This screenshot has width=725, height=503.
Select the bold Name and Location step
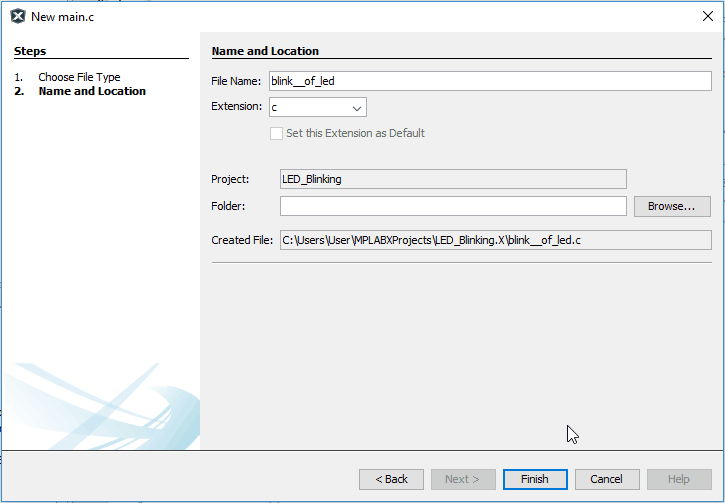(x=92, y=91)
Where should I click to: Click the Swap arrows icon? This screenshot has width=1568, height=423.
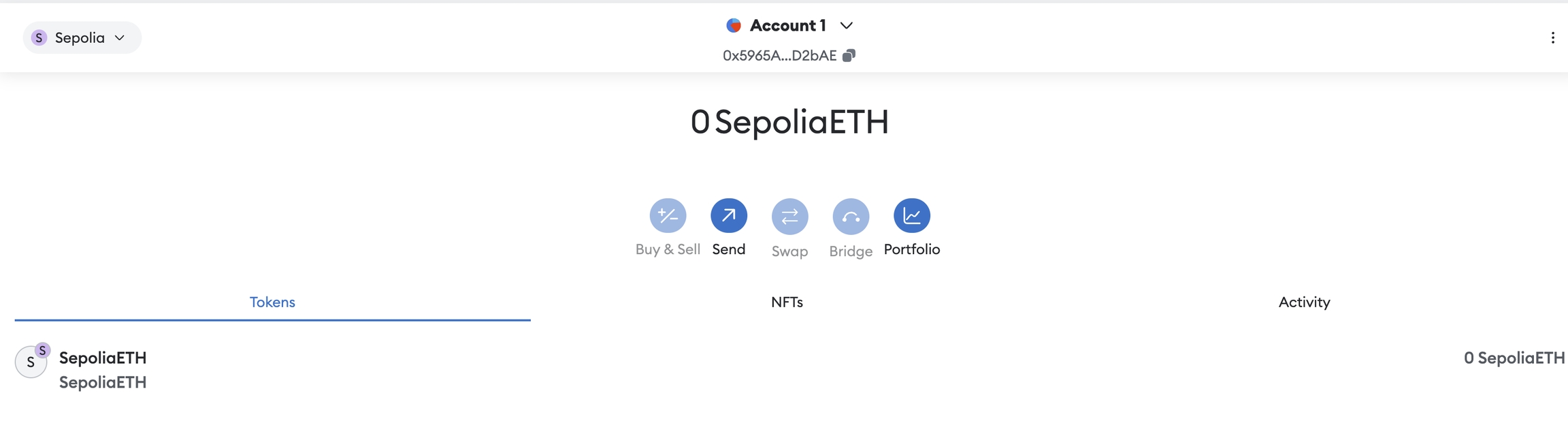point(789,217)
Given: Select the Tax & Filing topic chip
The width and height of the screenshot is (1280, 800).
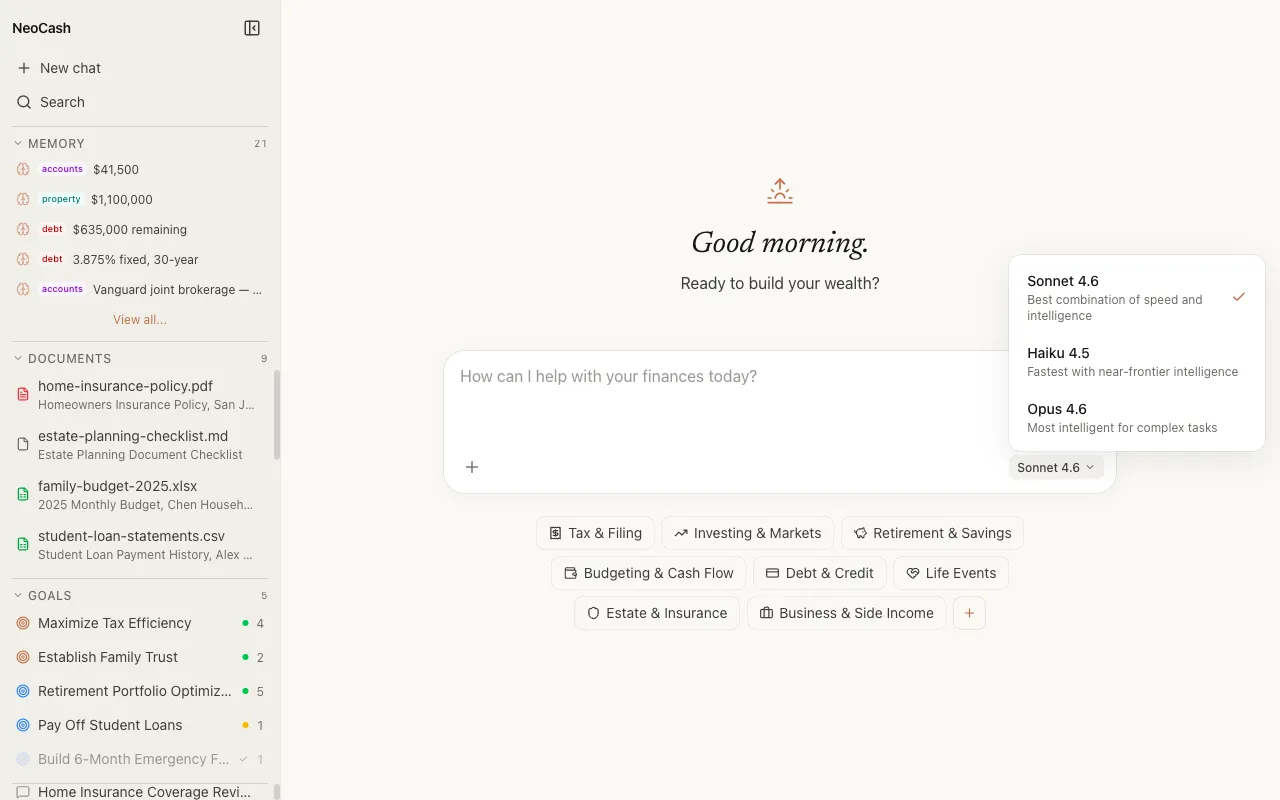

# Problem to solve
Images should not appear in the copy; retype the listing above exactly.

# Response to this task
This screenshot has width=725, height=503.
Select the bold Name and Location step
(x=92, y=91)
Where should I click to: Click the Swap arrows icon? This screenshot has width=1568, height=423.
point(789,217)
Given: Select the Tax & Filing topic chip
The width and height of the screenshot is (1280, 800).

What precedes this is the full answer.